◆ **PAGE EXCERPT**:
It’s fair to say that the days when the drive-thru was purely the gimmicky domain of the mega global brands such as KFC, McDonald’s and Burger King are now long gone. They are now battling for sites with the likes of Costa Coffee, which opened its 300th drive-thru in late-2022, and Starbucks, which is also approaching 300 drive-thru locations, and also newcomers to the UK such as Chaiwala that opened its first drive-thru in January and Canadian chain Tim Horton’s.


Customers and businesses are both embracing the drive-thru model for myriad reasons and it now looks set to be an increasingly prominent feature of the retail landscape in the UK – or at least until we stop using cars.

Cons by Matthew Valentine:


There is a time and a place for drive-thru shops and restaurants. But the 21st century in the UK is neither the time nor the place.


In a pros and cons list, there are few tangible pros for drive-thrus: convenience for the lazy and a kind of efficiency for retailers. The cons list would take more space than is available here. However, Let’s address some of the highlights.


Retailers, governments and local authorities spend much of their time and energy on plans to rescue the UK’s high streets and town centres from becoming a wasteland of charity shops, betting shops and tattoo parlours.


The key to this is to get people out of their cars and onto the pavement, an objective that is undermined completely by outlets that enable transactions and the consumption of purchases from a mobile, air-conditioned box.


Drive-thrus are exclusive, in the worst sense. For example, anybody can use a traditional coffee shop, even if to do so requires parking their car. Using a drive-thru coffee shop as a pedestrian can be a far less pleasant experience. They tend to be positioned at the edge of towns, usually on a main road or a roundabout that is unpleasant to access on foot; once there, pedestrians are left in no doubt that the facilities have not been designed for them – even if they live within a few moments walk.


Drive-thrus are also selfish. They take up more space than conventional branches, due to the requirement for people to queue in cars, then park up afterwards. For a country where people complain about every green space being built upon, drive-thru facilities are surely wasteful.


Perhaps worse, drive-thrus inconvenience the many people who don’t use them. There is a roundabout in my town which is home to three drive-thru facilities – a coffee shop and two fast food chains – that is the source of frequent traffic jams and tailbacks.


People who are trying to get somewhere are frequently held up by customers waiting to get into drive-thrus. Those in the queues must surely find their blood pressure rising, before they even get hold of their burgers.


That argument links to the widespread public health crisis that has swept the UK. We all need to be more active and, as all of the above arguments highlight, drive-thrus encourage the exact opposite of activity.

◆ **INPUT DATA**:

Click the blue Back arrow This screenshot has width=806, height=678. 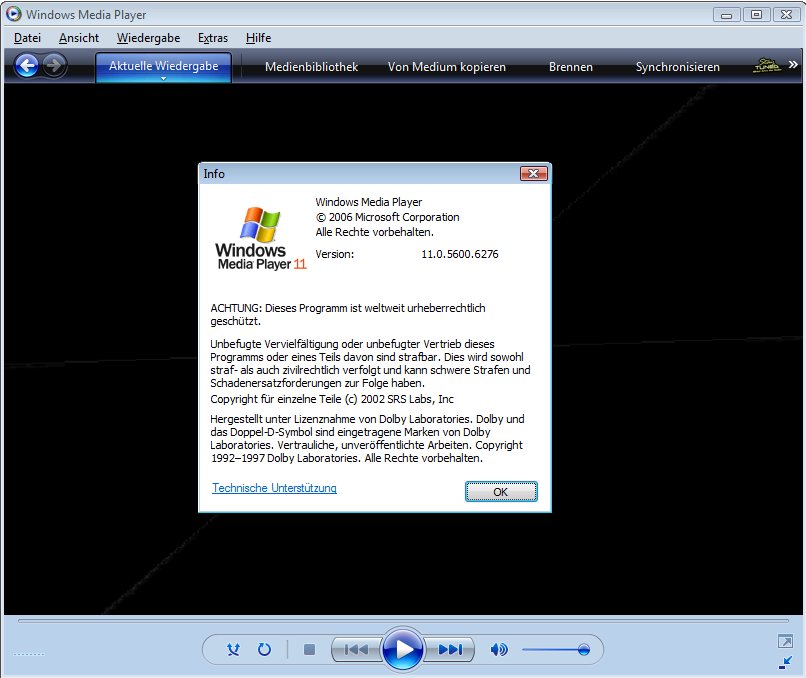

◆ **WHAT TO WORK ON**:
**1)** Answer each question from the drive-thru article, one line per answer.
(a) What milestone did Costa Coffee reach in late-2022?
(b) Which newcomer opened its first drive-thru in January?
(c) What three facilities sit on the roundabout in the writer's town?
**2)** Output the drive-thru article from "The key to this" to "mobile, air-conditioned box." without changing anything.
**3)** According to the drive-thru article, why do drive-thrus take up more space than conventional branches?

◆ **OUTPUTS IN ORDER**:
**1)**
(a) It opened its 300th drive-thru.
(b) Chaiwala.
(c) A coffee shop and two fast food chains.

**2)**
The key to this is to get people out of their cars and onto the pavement, an objective that is undermined completely by outlets that enable transactions and the consumption of purchases from a mobile, air-conditioned box.

**3)** Customers have to queue in their cars and then park up afterwards.